##### Source data #####

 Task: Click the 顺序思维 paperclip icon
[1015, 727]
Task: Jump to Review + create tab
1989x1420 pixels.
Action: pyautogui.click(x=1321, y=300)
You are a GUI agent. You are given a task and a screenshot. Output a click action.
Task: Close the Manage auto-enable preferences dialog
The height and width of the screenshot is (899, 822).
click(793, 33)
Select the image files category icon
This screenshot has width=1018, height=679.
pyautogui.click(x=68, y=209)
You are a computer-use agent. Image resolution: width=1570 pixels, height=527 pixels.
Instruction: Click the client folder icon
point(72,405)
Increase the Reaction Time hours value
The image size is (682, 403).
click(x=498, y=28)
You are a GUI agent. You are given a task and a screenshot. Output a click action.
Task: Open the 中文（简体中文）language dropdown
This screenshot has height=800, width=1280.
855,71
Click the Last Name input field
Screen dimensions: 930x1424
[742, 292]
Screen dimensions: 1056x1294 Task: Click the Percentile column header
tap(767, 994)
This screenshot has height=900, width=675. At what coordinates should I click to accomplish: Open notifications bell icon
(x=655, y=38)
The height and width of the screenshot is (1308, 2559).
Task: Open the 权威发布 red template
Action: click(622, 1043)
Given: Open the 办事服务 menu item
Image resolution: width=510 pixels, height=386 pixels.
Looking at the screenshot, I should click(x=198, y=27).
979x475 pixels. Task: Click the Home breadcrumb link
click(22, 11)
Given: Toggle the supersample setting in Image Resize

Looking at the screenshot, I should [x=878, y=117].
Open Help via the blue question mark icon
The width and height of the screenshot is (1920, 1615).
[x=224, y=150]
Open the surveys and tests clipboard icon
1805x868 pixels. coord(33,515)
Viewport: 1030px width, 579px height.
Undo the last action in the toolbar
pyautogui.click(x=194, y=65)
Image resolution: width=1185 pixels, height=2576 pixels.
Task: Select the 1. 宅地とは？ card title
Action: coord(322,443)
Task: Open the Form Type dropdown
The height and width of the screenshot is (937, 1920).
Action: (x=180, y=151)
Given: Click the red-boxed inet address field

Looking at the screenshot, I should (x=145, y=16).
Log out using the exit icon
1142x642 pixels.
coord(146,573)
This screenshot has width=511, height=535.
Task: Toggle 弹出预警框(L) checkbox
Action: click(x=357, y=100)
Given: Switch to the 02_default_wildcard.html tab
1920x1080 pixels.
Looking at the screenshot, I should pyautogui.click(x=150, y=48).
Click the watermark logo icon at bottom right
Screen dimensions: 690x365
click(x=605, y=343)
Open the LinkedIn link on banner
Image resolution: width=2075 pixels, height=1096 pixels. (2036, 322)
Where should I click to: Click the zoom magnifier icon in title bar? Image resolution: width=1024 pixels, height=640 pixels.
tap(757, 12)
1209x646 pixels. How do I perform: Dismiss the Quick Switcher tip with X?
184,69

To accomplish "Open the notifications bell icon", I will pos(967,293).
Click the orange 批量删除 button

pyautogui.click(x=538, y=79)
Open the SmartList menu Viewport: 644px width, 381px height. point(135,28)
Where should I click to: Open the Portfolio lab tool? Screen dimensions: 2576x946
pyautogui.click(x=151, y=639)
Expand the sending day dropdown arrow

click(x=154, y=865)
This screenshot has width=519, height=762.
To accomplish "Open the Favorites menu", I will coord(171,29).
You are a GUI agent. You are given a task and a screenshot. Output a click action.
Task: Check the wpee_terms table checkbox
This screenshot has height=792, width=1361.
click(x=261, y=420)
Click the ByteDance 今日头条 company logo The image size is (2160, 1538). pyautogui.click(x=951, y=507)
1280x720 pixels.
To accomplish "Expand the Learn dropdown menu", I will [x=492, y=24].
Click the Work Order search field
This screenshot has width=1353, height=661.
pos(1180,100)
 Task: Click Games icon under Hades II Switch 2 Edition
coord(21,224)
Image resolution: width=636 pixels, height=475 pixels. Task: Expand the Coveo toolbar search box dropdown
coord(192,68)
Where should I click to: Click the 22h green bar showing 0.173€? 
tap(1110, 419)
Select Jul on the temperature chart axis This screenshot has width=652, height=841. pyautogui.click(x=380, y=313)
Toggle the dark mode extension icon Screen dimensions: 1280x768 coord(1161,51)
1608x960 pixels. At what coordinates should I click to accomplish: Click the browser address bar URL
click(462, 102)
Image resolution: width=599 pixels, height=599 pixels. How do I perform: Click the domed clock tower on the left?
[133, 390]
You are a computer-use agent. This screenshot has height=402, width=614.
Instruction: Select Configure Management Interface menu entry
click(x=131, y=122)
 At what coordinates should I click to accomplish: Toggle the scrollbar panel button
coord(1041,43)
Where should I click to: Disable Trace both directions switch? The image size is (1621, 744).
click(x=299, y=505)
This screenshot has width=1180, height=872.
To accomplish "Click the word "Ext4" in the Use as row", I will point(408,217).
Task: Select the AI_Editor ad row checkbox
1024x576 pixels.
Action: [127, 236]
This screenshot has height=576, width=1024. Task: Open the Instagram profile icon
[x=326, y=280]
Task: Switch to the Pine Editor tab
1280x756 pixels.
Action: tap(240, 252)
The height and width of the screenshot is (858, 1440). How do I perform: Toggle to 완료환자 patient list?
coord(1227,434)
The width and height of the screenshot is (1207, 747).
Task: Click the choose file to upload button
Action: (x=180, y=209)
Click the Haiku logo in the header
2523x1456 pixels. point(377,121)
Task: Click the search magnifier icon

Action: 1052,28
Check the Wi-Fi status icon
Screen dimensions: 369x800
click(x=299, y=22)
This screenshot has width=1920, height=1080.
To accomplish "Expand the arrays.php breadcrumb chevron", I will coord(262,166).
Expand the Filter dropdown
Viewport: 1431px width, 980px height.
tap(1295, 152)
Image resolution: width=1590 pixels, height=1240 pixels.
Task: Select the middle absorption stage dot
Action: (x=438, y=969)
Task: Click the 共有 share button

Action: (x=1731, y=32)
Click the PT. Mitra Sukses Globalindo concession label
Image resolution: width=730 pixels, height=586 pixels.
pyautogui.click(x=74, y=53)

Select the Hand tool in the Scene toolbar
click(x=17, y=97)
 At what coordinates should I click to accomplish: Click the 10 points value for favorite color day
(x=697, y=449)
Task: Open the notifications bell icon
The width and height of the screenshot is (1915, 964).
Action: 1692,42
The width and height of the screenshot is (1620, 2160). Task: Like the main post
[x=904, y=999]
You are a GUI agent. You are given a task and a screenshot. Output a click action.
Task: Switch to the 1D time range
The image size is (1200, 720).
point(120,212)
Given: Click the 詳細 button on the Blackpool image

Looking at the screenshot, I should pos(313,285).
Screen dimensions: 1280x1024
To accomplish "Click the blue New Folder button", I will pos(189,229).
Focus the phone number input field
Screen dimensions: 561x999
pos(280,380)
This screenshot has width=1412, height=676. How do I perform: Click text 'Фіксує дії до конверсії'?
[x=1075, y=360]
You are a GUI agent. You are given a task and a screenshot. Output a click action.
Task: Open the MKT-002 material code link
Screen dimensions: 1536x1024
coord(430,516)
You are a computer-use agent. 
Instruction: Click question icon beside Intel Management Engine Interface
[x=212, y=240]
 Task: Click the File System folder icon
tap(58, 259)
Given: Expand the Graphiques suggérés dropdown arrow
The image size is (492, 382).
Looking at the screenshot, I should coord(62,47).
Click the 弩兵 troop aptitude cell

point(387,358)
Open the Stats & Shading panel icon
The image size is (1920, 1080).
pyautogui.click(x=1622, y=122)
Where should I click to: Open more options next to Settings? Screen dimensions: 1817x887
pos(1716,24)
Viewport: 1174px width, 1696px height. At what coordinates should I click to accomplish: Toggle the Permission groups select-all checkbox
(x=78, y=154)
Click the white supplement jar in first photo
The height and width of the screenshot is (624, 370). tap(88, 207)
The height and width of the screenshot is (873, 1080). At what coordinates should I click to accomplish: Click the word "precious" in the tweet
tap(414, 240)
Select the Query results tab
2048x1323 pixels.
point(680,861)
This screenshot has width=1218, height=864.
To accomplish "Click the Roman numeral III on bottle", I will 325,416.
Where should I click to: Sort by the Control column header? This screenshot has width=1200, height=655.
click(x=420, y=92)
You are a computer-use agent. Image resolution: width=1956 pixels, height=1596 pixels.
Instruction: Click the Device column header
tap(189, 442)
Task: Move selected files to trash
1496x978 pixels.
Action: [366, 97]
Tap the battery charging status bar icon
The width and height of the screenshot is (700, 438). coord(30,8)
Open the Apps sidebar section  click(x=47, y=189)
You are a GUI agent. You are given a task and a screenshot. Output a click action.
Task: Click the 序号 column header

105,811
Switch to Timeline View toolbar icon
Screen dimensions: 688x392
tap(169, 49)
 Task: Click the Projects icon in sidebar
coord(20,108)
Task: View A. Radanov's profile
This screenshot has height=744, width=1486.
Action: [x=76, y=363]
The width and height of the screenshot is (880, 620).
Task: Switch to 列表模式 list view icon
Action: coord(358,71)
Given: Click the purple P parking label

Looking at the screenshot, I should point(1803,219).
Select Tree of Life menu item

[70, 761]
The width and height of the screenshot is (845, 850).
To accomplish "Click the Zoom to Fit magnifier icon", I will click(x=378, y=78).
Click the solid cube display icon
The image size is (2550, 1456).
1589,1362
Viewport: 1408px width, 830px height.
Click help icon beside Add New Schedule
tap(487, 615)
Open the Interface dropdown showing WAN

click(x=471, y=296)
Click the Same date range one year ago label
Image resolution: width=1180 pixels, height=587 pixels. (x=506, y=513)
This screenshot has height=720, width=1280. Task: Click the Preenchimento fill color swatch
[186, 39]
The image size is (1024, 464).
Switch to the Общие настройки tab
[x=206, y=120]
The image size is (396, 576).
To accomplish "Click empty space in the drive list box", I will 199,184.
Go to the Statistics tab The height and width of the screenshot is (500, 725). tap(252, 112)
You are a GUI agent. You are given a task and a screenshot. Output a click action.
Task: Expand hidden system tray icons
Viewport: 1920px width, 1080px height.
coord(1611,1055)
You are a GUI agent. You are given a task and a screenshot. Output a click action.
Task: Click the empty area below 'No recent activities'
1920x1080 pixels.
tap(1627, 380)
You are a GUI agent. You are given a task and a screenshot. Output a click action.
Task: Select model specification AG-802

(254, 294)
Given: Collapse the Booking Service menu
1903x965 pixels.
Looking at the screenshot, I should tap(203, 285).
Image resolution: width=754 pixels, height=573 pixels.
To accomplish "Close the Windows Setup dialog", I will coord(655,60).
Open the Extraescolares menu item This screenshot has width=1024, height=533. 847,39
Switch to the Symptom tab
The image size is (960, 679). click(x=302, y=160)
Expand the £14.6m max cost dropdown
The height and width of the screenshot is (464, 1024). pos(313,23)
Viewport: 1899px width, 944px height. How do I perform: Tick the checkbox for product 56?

#####

- Exercise:
From the items above, output as a numbered list the lines starting with the one containing "At what coordinates should I click to accomplish: Click the 10" and going on through the one containing "[x=904, y=999]". Leave out any blank lines.

- Exercise result:
1.  At what coordinates should I click to accomplish: Click the 10 points value for favorite color day
2. (x=697, y=449)
3. Task: Open the notifications bell icon
4. The width and height of the screenshot is (1915, 964).
5. Action: 1692,42
6. The width and height of the screenshot is (1620, 2160). Task: Like the main post
7. [x=904, y=999]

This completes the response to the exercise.